WORK ORDER:
Your answer should consist solely of the lines from the one holding "Given: Open the Sequence dropdown list" through the final line of the entries, reproduced exactly and without pictures.

[DATA TO EXAMINE Boundary: Start]

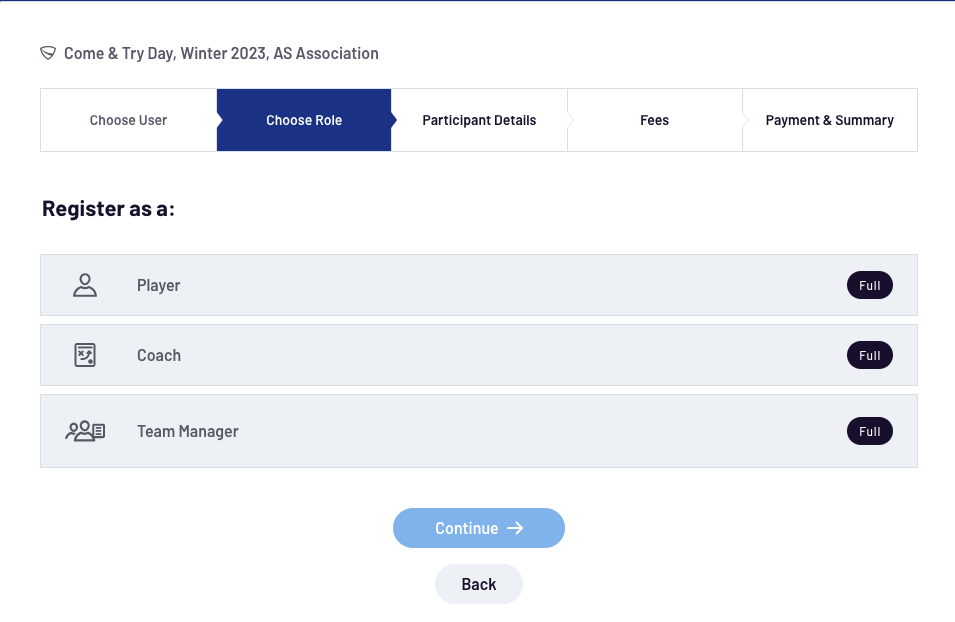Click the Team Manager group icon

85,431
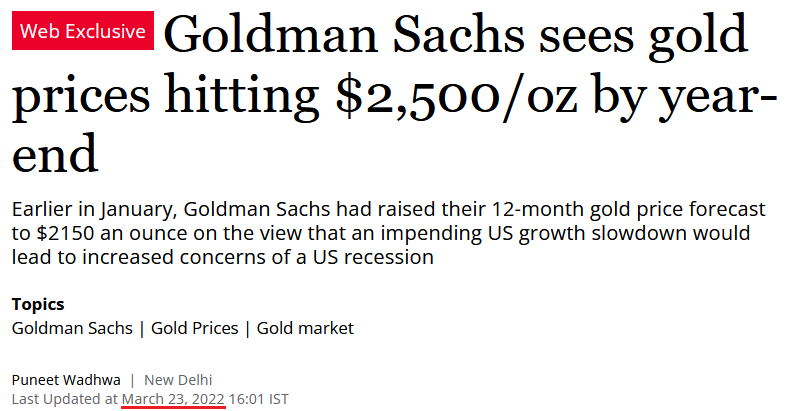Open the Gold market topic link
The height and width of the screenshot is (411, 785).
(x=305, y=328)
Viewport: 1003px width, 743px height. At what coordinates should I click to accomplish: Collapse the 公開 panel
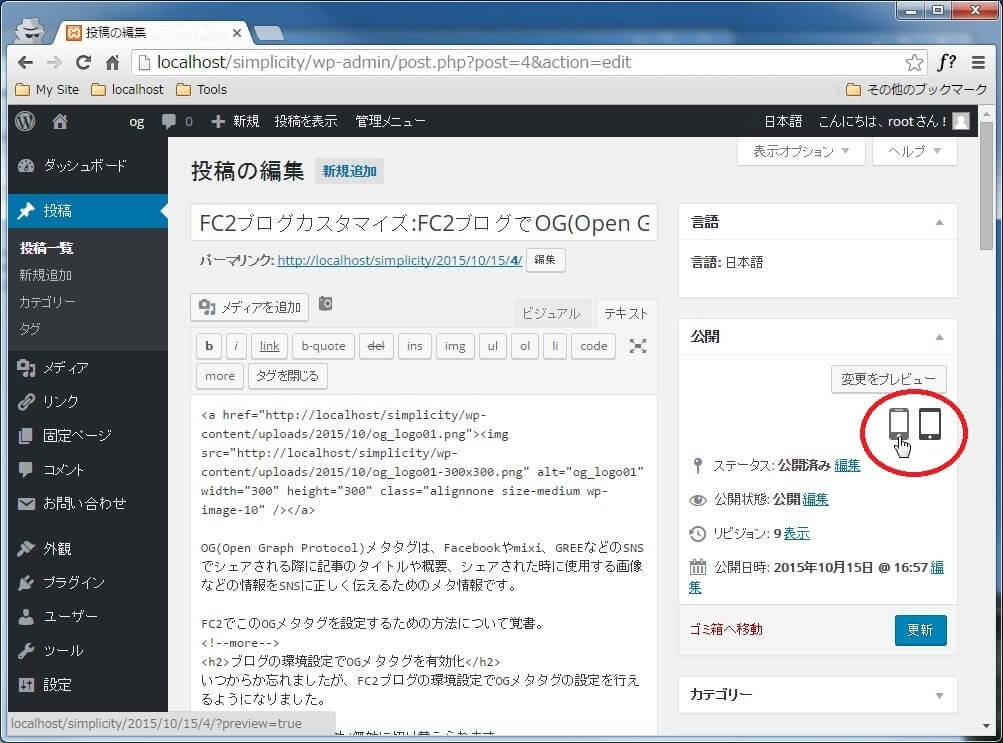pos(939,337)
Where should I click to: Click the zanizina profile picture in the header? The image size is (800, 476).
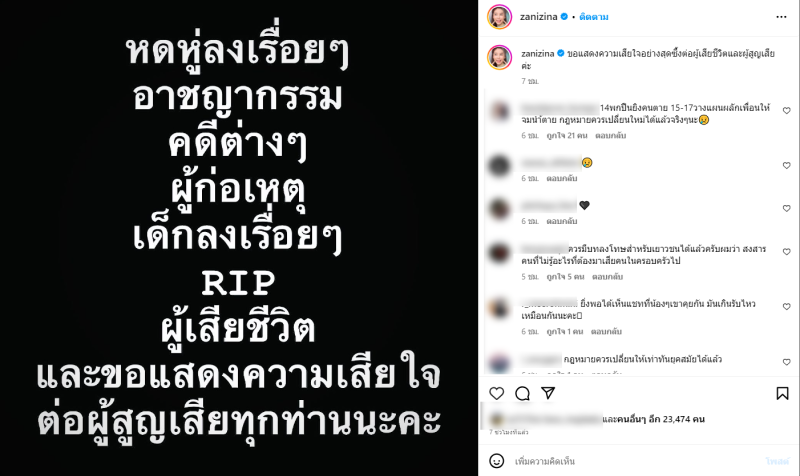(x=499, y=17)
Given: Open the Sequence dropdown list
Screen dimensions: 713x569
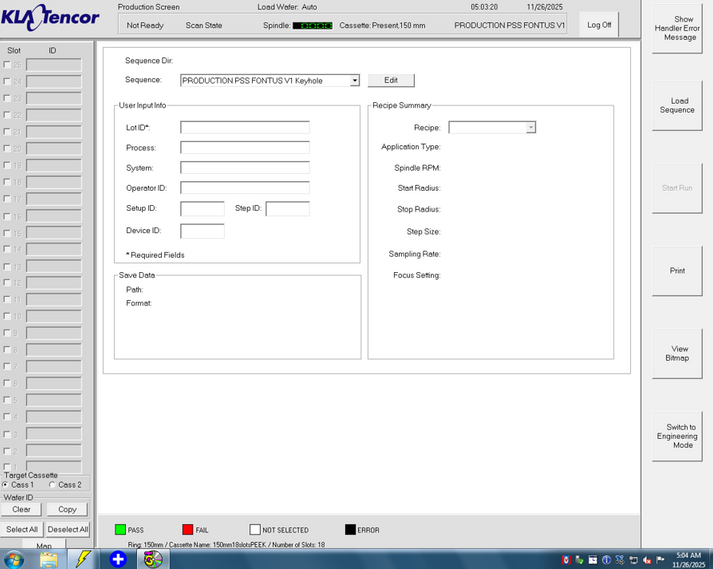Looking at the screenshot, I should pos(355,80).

[DATA TO EXAMINE Boundary: End]

TASK ANSWER:
Given: Open the Sequence dropdown list
Screen dimensions: 713x569
Looking at the screenshot, I should pos(355,80).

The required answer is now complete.